Der Schulsenator gibt aber auch den Schülern Schuld an Quarantänemaßnahmen: „Unabhängig davon muss man aber auch den Hamburger Eltern, Schülerinnen und Schülern sagen, dass zum jetzigen Zeitpunkt Quarantänen häufig auch deshalb verhängt werden, weil die Schüler ihre Masken nicht durchgängig getragen haben.

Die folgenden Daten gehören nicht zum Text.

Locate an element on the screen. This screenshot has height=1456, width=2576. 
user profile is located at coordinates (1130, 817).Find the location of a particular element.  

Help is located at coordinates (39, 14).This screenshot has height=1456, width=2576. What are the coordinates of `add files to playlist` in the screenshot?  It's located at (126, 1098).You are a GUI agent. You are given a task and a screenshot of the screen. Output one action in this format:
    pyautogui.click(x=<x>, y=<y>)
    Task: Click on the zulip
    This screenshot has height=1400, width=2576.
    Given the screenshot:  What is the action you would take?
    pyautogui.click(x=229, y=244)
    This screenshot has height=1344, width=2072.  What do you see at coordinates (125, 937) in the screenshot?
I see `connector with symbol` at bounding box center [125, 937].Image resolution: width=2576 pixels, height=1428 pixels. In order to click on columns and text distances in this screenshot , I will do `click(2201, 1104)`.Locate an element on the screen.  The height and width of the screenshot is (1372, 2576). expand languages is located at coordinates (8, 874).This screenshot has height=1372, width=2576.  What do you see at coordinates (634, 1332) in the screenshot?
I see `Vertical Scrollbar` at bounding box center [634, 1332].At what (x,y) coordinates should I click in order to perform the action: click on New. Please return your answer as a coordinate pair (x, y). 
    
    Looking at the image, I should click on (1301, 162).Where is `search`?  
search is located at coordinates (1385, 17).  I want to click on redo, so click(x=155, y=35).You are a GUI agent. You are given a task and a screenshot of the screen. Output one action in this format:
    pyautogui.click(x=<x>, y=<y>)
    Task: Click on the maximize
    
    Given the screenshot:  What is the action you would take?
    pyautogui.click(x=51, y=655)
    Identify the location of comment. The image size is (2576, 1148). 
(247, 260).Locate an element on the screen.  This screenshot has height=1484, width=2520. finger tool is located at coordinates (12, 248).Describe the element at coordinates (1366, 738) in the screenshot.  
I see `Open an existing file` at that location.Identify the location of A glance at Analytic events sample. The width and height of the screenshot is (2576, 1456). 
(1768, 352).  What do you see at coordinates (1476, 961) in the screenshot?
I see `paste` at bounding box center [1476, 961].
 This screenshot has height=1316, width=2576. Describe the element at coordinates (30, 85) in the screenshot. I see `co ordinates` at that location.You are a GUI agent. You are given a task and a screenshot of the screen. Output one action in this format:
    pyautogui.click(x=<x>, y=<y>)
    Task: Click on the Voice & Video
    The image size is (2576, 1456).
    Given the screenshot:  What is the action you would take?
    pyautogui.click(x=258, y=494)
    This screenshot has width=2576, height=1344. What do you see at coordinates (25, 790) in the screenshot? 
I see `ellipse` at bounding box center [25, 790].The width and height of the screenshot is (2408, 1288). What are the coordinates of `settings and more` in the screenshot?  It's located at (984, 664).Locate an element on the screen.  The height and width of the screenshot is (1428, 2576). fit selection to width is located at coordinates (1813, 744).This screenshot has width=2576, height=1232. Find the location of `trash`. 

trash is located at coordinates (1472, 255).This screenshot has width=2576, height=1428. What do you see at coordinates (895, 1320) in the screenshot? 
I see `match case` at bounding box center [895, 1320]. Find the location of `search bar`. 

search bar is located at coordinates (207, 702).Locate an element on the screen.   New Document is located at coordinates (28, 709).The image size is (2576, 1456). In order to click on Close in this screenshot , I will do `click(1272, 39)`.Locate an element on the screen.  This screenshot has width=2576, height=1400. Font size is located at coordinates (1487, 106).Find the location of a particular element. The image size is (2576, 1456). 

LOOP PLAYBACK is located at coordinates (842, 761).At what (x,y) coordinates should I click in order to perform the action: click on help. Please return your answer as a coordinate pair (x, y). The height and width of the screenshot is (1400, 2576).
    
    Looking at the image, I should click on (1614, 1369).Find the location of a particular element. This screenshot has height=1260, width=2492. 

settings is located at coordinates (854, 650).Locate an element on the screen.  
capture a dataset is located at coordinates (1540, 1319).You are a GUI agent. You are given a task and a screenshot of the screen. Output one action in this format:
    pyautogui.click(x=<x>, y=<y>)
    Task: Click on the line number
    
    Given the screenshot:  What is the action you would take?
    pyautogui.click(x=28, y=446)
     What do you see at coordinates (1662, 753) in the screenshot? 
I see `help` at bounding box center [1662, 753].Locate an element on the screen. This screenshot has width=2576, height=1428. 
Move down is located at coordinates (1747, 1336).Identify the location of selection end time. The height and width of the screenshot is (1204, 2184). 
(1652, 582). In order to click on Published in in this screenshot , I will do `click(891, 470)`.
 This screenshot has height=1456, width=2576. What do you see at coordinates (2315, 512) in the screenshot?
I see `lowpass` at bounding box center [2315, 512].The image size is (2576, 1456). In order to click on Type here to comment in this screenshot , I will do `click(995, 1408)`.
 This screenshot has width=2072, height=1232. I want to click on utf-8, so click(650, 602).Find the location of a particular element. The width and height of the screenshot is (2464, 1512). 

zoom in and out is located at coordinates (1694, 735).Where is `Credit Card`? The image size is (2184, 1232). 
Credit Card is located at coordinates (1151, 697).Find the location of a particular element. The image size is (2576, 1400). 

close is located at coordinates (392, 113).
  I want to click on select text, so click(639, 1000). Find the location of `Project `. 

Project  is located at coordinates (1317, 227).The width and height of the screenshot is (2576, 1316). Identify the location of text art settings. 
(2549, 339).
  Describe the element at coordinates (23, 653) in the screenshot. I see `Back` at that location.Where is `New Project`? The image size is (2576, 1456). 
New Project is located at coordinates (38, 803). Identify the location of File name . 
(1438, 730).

Deshalb ist auch die Schulwelt gefordert, die Sicherheitsmaßnahmen konsequenter umzusetzen und Quarantänen so zu vermeiden.“

Die wichtigsten Corona-Themen im Überblick

GEW fordert bundesweit geltende Leitlinien

Die Gewerkschaft Erziehung und Wissenschaft GEW plädiert ebenfalls dafür, bei Corona-Fällen individuell zu prüfen, ob eine ganze Klasse oder nur Einzelne in Quarantäne müssen und bundesweit gültige Leitlinien zu schaffen. „Die GEW hält es für richtig, Schülerinnen und Schüler, die zwar zur ersten Kontaktgruppe eines mit Corona infizierten Kindes gehörten, aber einen negativen PCR-Test vorweisen können, nicht 14 Tage in Quarantäne zu schicken. Es ist dringend notwendig, dass für die Entscheidungen der Gesundheitsämter bundesweit gültige Leitlinien entwickelt werden“, heißt es in einer Erklärung.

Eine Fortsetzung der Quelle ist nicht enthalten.